What needs to be done: Continue the passage about the tortoise's feast in the sky, starting right after its final sentence.

===== Excerpted text =====

If the above wasn’t enough, during my literature classes in secondary school, we read Chinua Achebe’s Things Fall Apart. Here again we read of the tortoise who did an R Kelly and went to a feast in the sky with the birds. How you ask? He took loans. Feathers from each bird. He winked at madam as he flapped his borrowed wings, screamed ‘I’m bringing sexy back’ and flew. His father didn’t teach him that all loans had a life span. To cut the story short, he adopted a nick name of ‘All of you’ and when the host set the table and announced that the food was for ‘all of you’, the tortoise eat the whole lot to the chagrin of his creditors.

===== Listed records =====

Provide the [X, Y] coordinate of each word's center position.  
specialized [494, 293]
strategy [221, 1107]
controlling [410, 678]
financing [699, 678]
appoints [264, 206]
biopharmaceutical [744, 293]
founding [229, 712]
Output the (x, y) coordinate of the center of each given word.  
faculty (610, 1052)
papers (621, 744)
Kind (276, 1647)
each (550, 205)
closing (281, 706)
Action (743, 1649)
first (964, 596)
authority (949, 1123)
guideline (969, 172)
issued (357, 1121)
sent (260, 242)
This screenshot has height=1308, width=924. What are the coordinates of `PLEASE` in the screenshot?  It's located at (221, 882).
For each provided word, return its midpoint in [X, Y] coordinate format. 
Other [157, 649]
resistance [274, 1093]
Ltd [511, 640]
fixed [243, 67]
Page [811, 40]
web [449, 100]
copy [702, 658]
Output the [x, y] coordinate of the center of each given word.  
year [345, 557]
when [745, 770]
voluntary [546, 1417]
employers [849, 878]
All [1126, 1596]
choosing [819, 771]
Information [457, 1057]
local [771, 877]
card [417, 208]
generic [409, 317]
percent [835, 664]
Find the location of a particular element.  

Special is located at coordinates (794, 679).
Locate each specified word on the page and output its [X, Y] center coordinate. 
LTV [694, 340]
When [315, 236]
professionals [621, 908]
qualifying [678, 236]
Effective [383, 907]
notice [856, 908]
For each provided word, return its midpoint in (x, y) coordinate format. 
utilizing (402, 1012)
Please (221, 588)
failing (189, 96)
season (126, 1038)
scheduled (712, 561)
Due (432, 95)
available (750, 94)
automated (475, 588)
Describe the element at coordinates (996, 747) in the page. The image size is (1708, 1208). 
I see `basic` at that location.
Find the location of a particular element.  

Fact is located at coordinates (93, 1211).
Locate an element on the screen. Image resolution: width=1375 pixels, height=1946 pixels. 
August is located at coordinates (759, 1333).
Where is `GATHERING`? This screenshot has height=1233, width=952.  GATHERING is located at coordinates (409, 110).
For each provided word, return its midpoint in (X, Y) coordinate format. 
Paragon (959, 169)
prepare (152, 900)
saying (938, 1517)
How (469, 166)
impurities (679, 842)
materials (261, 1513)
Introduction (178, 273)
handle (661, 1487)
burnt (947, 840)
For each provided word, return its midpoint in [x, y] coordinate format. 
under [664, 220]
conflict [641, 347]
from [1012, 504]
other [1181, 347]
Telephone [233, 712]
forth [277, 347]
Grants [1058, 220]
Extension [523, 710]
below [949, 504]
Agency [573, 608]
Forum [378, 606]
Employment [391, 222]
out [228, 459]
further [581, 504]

=====

Solved exercise:
Each bird took back their feathers and the stranded tortoise begged for someone to tell his wife to put all the soft mattresses in the garden to cushion his fall from the sky. (Those were the days before text messaging). The bad belle Parrot then and told the wife to bring out all the metal objects. The poor creature saw the activities from the skies and smiled. He couldn’t see clearly. (No satellite pictures sef). He landed and fractured his shell so badly his genes were affected and subsequently all tortoises born had cracked up shells (Origin of Species ko. Origin of Species ni).
The moral of the story is don’t borrow!
This whole line of thinking was triggered by the local Porshe dealership who invited me to try one of their cars for 24 hours.
‘Which one would you like sir?’ them ask.
I no kuku know the name of any. In the end I took a Boxster. Costs £46,000 no change. Omo., if them try am for Lagos, the car go dey Ghana is three minutes.
I had always felt a two seated car was selfish. People may need lifts and where pickin go siddon. My people na lie. Okada no be two seater car? (There are many definitions of the word car).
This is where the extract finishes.